Hello all!
I am working on getting a linear actuator to work, and when I have all the wiring going directly into the Arduino UNO R3 board everything works fine. However, I have a PCB (Printed Circuit Board) that I designed to help organize the excessive amount of wires going into the Arduino. Once I plug the PCB into the Arduino and start using it, the pin sending a PWM signal just gives a continuous output of high voltage, so the linear actuator never stops moving until hitting a hard limit. I am curious if I need to do something different about the trace on the PCB or some other part of the PCB specifically for the pin that is outputting the PWM. A wider trace? I did some reading on these forums about a 'base resistor' and if I need this, should it be a part of the PCB?

Thanks in advance

 

Please share a schematic of how you're hooking everything up, image(s) of the pcb layout, and part number (or better yet, datasheet) for the linear actuator. Without knowing how you've got this all set up, it's hard for any of us to help you.

If I had to guess though, I'd check for mistakes in the pcb layout. If it works with wires, but not with a pcb, something's probably laid out wrong on the pcb... or perhaps soldered wrong (solder bridge between two pins, etc.)

 

Alright so I couldn't find datasheets on the linear actuator, but here is a link that has a specifications tab that should have all the information:
https://www.firgelliauto.com/products/mini-track-actuator
This linear actuator is connected to a Pololu Motor Driver (https://www.pololu.com/product/2992/specs) which is then connected to the PCB/Arduino. I've attached a jpeg of the PCB, where the top row of holes has pins soldered to them that plug into the Arduino, and the row of holes on the left of the board has headers soldered to them for the motor driver to be plugged in to.

·····

» **TO DO**: From the forum thread on the linear actuator and PCB, list each thing the first reply asks the original poster to share.

·····

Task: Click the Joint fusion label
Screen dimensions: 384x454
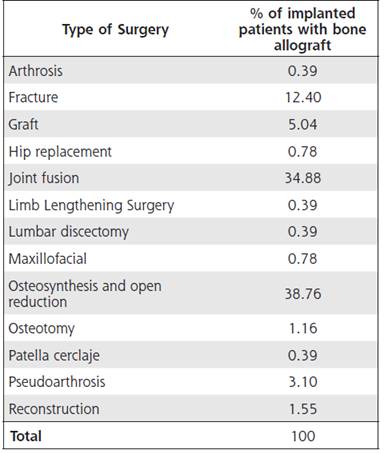Action: (x=44, y=178)
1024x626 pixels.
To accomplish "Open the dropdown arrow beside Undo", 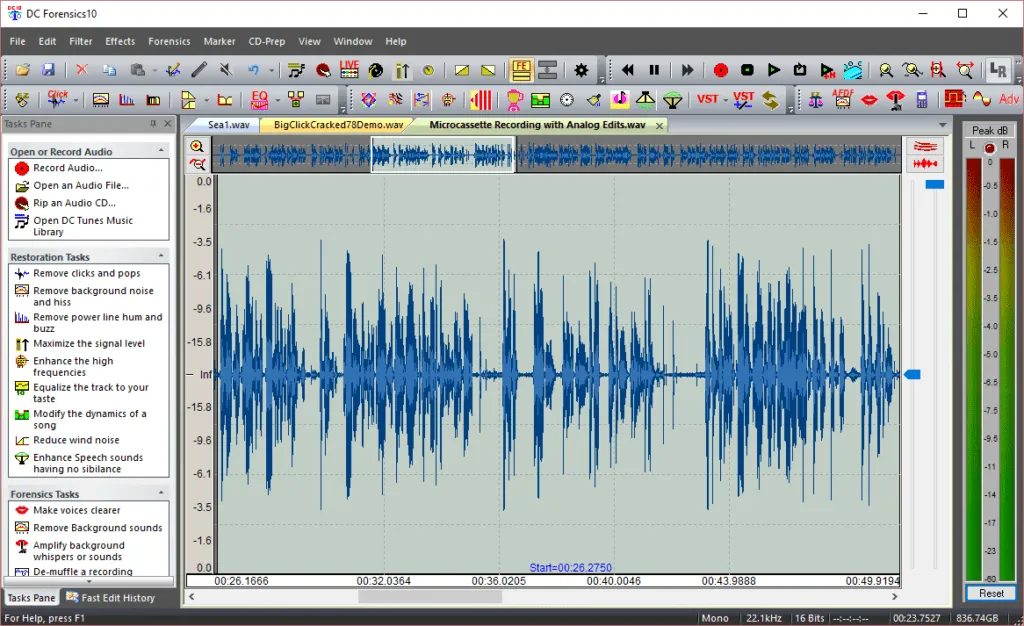I will [272, 71].
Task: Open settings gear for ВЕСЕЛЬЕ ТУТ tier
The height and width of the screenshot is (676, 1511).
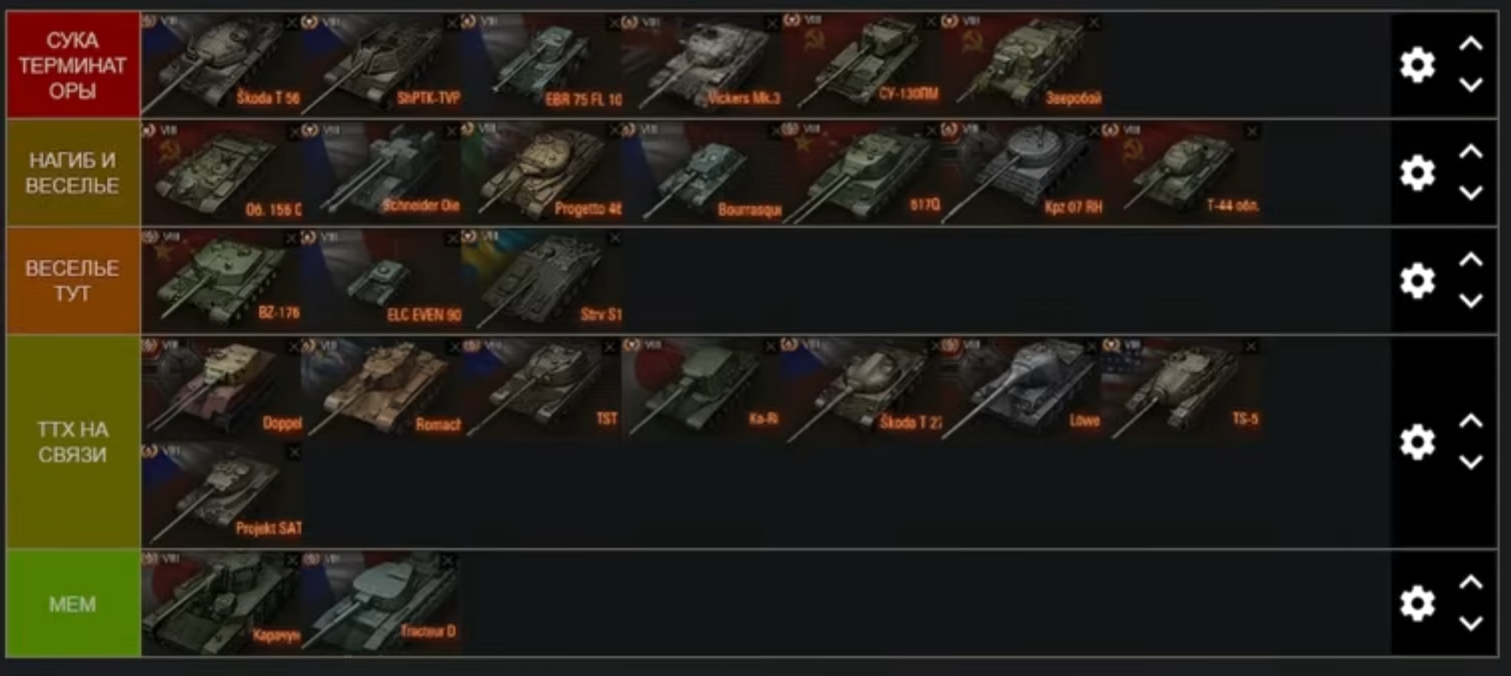Action: coord(1416,281)
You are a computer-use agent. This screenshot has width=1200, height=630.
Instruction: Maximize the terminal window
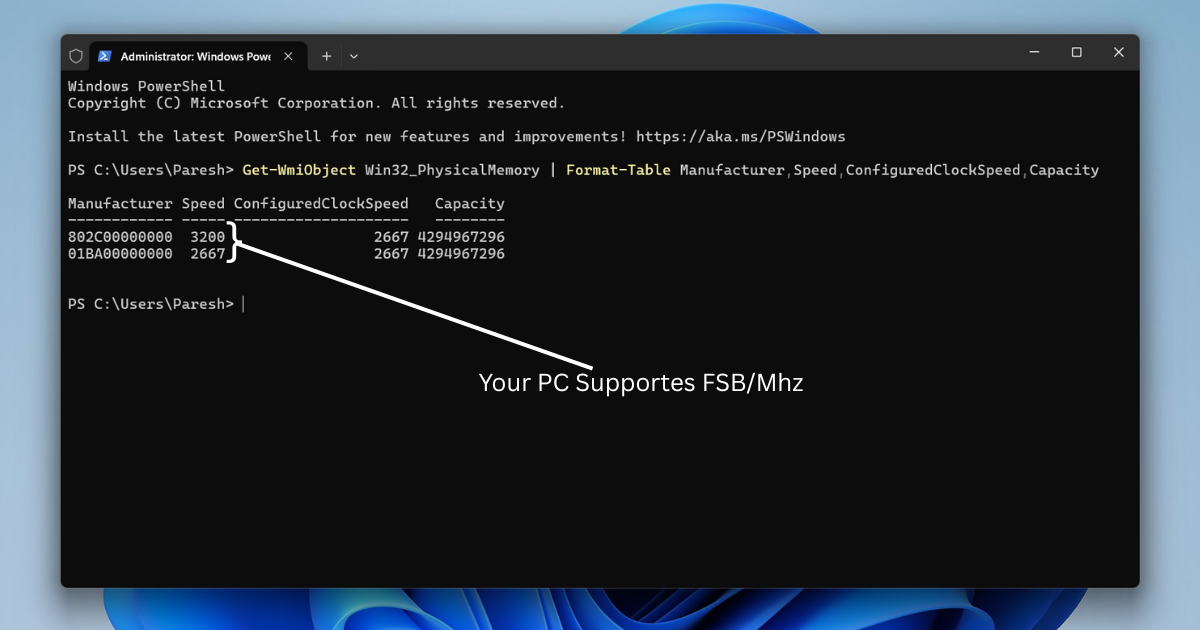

·····

» **WRITTEN RESPONSE**:
- A schematic of how everything is hooked up
- Image(s) of the PCB layout
- The part number, or better yet the datasheet, for the linear actuator